_Description of the task_
Set down exactly the lines running from the one with "Where should I" to the last line of the listing below, both included, and skip every picture.

_Material provided_
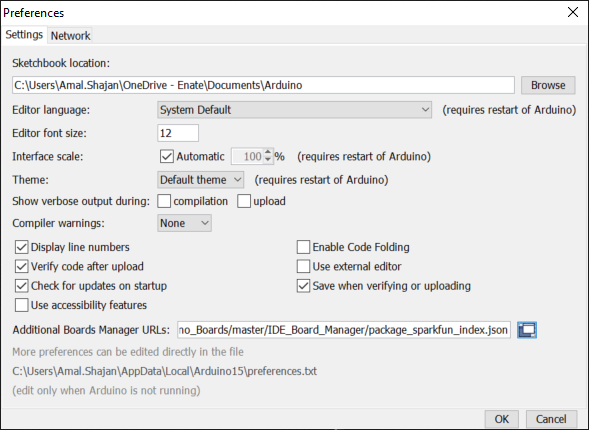Viewport: 589px width, 430px height.
Task: Select the Settings tab
Action: click(x=24, y=35)
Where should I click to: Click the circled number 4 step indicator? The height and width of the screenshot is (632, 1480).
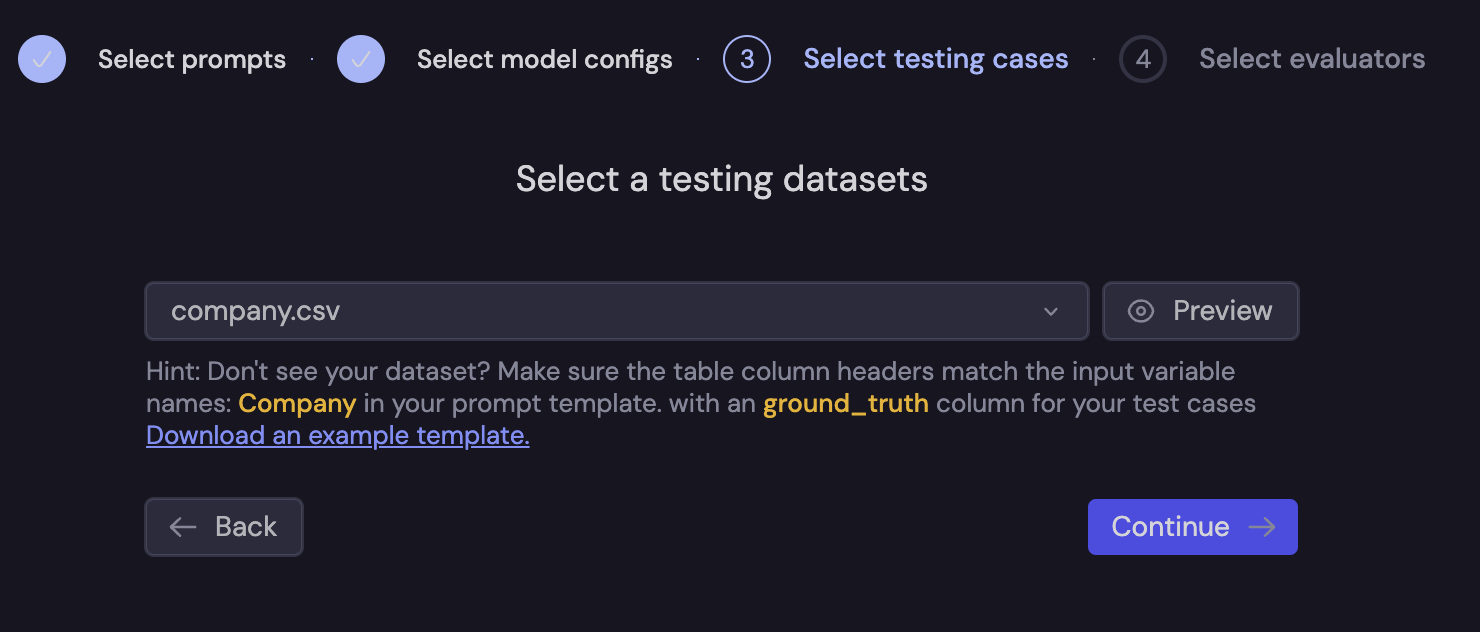point(1143,59)
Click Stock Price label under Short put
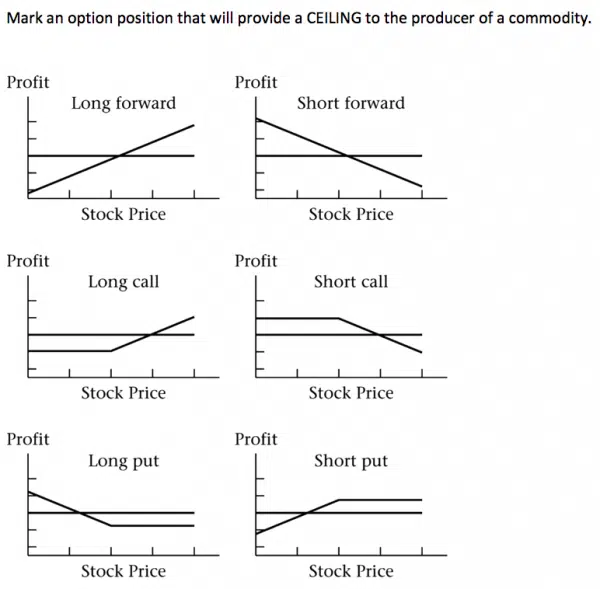The height and width of the screenshot is (589, 600). pyautogui.click(x=351, y=571)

_Response box_
Where should I click to: Click the circled number 4 step indicator? The height and width of the screenshot is (632, 1480).
point(1143,59)
Click Stock Price label under Short put
The height and width of the screenshot is (589, 600). pyautogui.click(x=351, y=571)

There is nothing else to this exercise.